Existe-t-il d'autres interventions sur le clitoris ?
Au début du XXème siècle, Marie Bonaparte, éminente psychanalyste, dans le sillage de Freud dont elle avait traduit les ouvrages avait préconisé la transposition du clitoris à l'entrée du vagin pour soi-disant accroître le plaisir… L'histoire rapporte qu'elle aurait eu cette idée car elle souffrait elle-même de frigidité; mais ce concept chirurgical n'a heureusement pas eu beaucoup de succès auprès des chirurgiens.
Plus récemment au Brésil une plasticienne a préconisé l'ablation du capuchon du clitoris qui ainsi exposé serait mieux sollicité ; mais les résultats rapportés étaient peu engageants, le clitoris découvert en permanence générant des sensations d'irritation plutôt que de plaisir…
Mon conseil à mes collègues chirurgiens est donc surtout de laisser le clitoris en paix !
Observez-vous en France une recrudescence des patientes mutilées ?

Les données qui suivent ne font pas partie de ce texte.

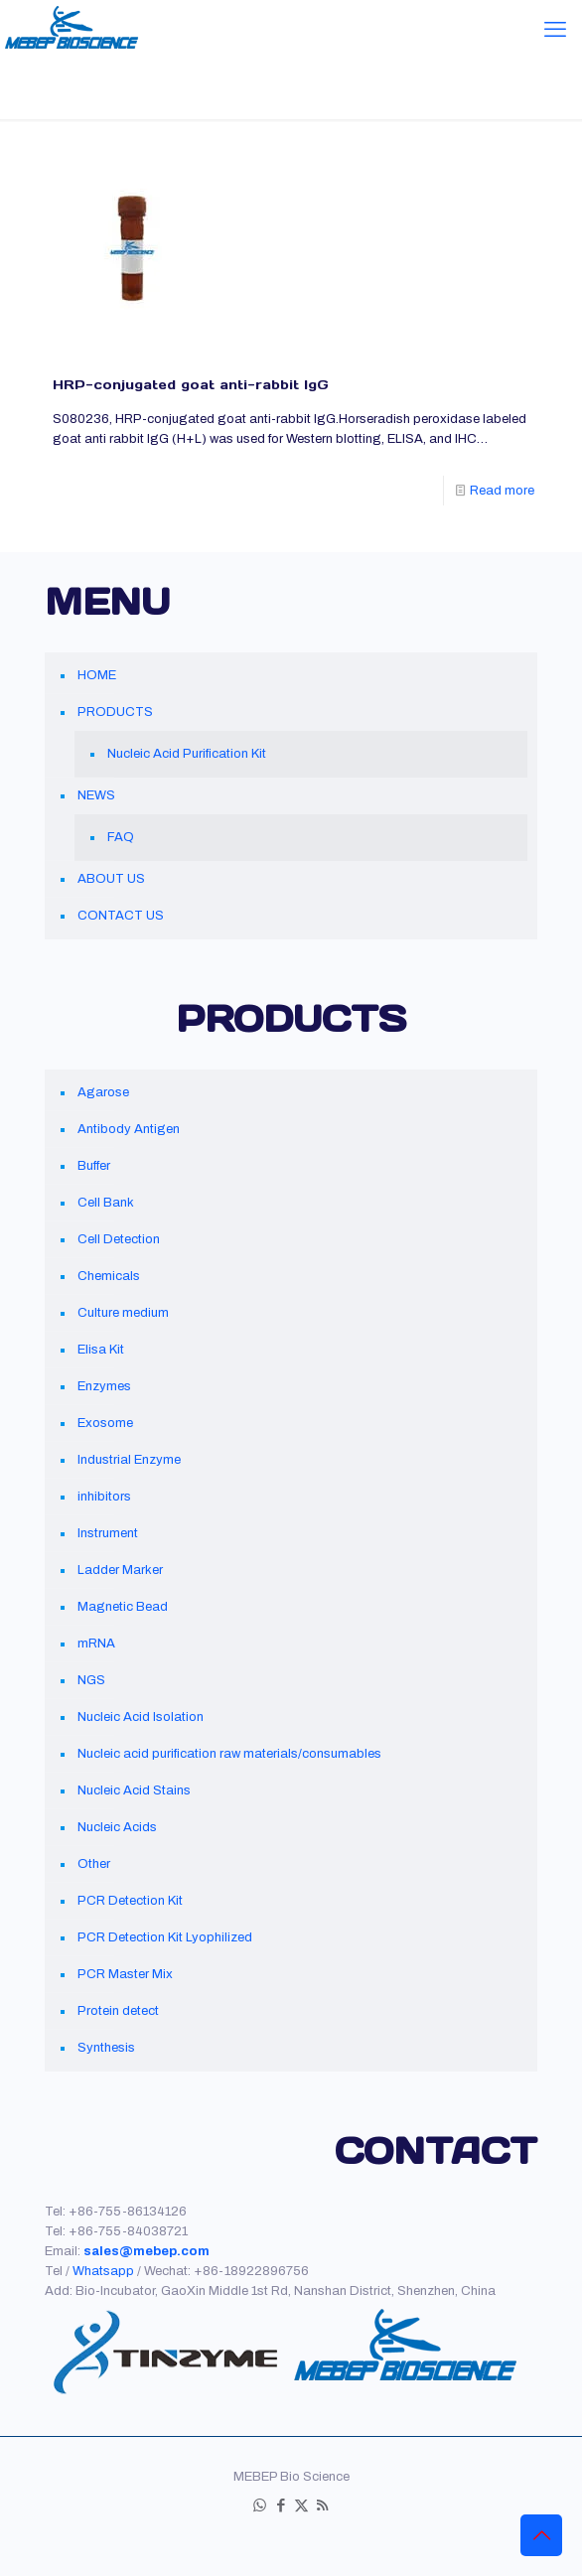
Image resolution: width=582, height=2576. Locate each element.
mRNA (96, 1643)
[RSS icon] (322, 2505)
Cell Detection (118, 1239)
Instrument (107, 1533)
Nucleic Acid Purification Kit (186, 754)
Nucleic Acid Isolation (140, 1717)
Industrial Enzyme (129, 1460)
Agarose (103, 1092)
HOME (96, 675)
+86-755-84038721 (128, 2231)
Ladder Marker (120, 1570)
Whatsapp (103, 2271)
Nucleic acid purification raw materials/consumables (229, 1754)
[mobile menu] (555, 30)
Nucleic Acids (117, 1827)
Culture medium (123, 1313)
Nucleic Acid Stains (134, 1790)
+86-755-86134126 (128, 2211)
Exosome (105, 1423)
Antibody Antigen (128, 1129)
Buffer (93, 1166)
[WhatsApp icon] (259, 2505)
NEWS (96, 795)
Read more (502, 491)
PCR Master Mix (125, 1974)
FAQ (120, 837)
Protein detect (118, 2011)
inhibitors (104, 1496)
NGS (91, 1680)
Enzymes (104, 1386)
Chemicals (108, 1276)
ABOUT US (111, 879)
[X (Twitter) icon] (301, 2505)
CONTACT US (120, 916)
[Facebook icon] (280, 2505)
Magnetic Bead (122, 1607)
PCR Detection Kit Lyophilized (164, 1937)
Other (93, 1864)
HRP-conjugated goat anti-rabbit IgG (191, 384)
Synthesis (106, 2048)
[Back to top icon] (541, 2535)
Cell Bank (105, 1203)
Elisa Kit (100, 1350)
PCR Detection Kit (130, 1901)
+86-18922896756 (251, 2271)
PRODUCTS (115, 712)
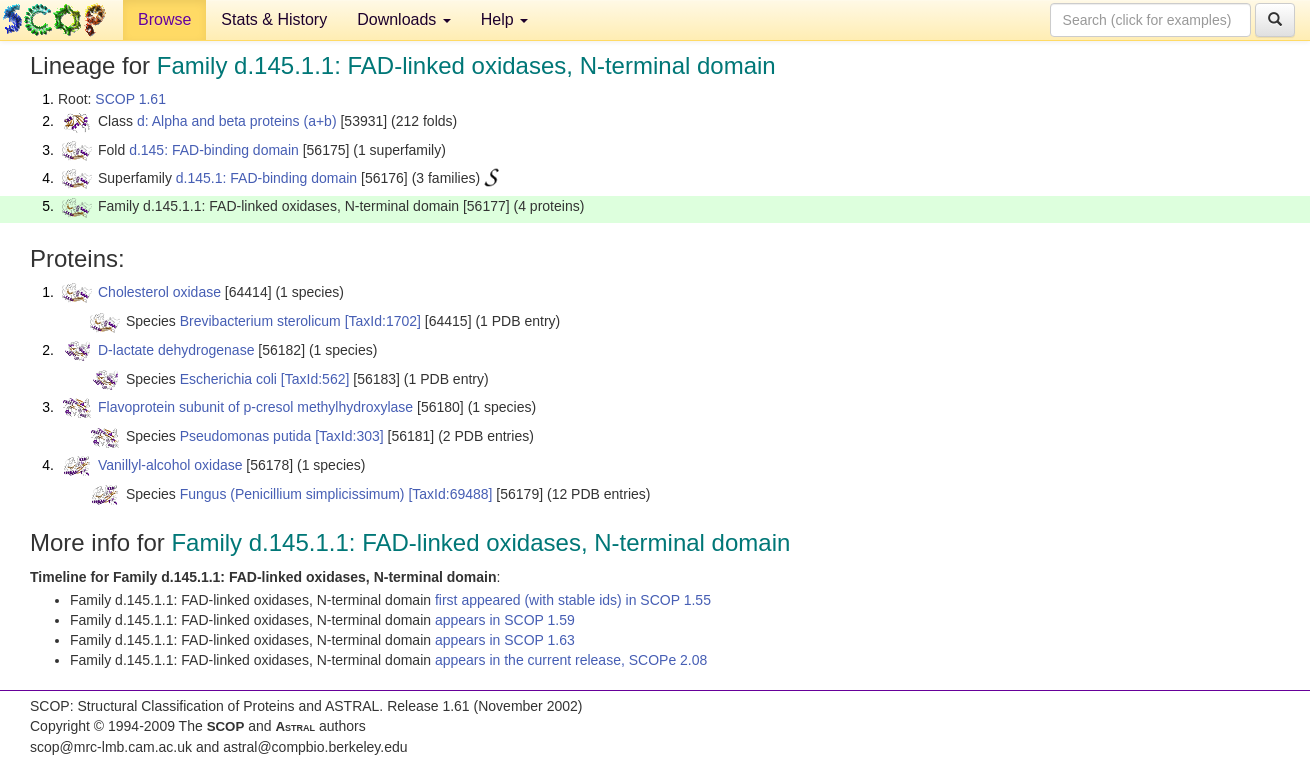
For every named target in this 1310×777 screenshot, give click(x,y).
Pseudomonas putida (246, 436)
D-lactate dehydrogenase (176, 350)
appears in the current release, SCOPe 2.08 (571, 660)
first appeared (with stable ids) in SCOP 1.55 (573, 600)
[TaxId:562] (315, 379)
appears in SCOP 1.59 (505, 620)
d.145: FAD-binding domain (214, 150)
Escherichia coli (228, 379)
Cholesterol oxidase (159, 292)
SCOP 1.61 (130, 99)
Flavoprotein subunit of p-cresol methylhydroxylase (255, 407)
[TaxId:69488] (450, 494)
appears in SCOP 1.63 (505, 640)
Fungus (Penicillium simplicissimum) (292, 494)
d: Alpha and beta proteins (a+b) (237, 121)
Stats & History (274, 19)
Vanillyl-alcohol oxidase (170, 465)
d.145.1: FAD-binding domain (266, 178)
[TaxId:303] (349, 436)
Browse (164, 19)
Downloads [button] (404, 19)
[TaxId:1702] (383, 321)
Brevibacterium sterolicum (260, 321)
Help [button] (504, 19)
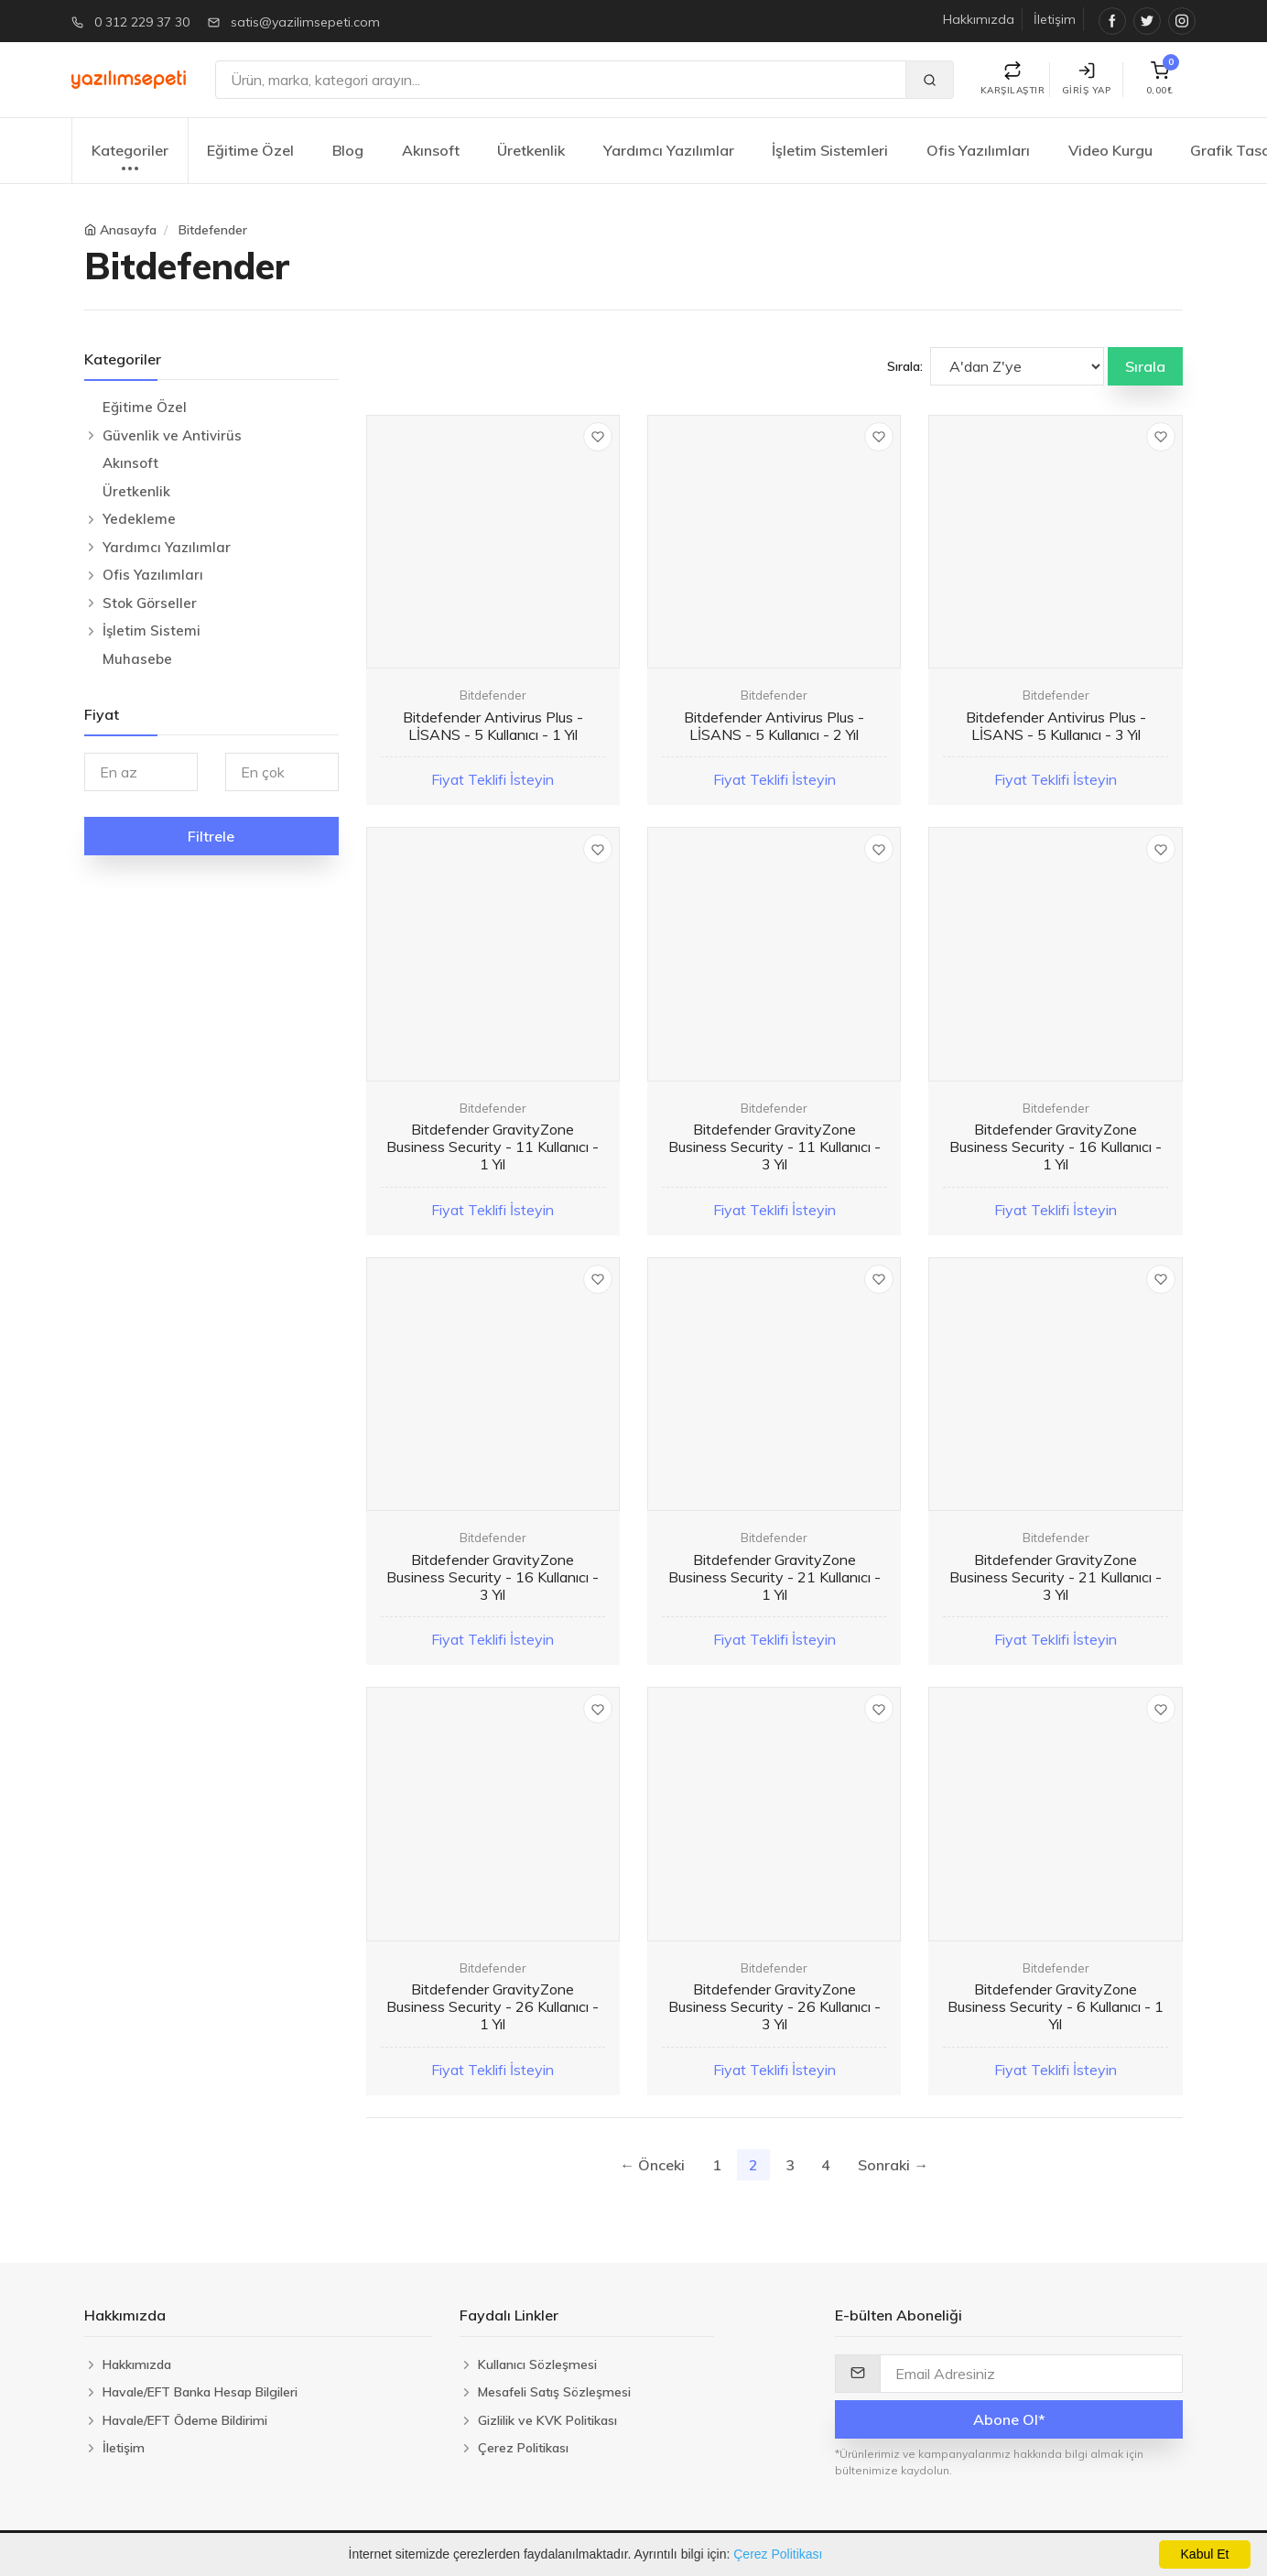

De nombreux pays sub-sahariens en interdisent désormais la pratique. De plus de nombreux pays occidentaux comme Les États-Unis, le Canada, la Norvège le Royaume-Uni et la France ont été amenés à promulguer des lois spécifiques pour punir les auteurs de ces barbaries qui ont parfois cours jusque dans nos contrées.
Mais l'importance de l'immigration et les flux de populations nous amènent sans cesse à découvrir de nouveaux cas.
Nos efforts doivent donc porter sur la prévention.
Notre lutte réside dans l'éradication de ces barbaries.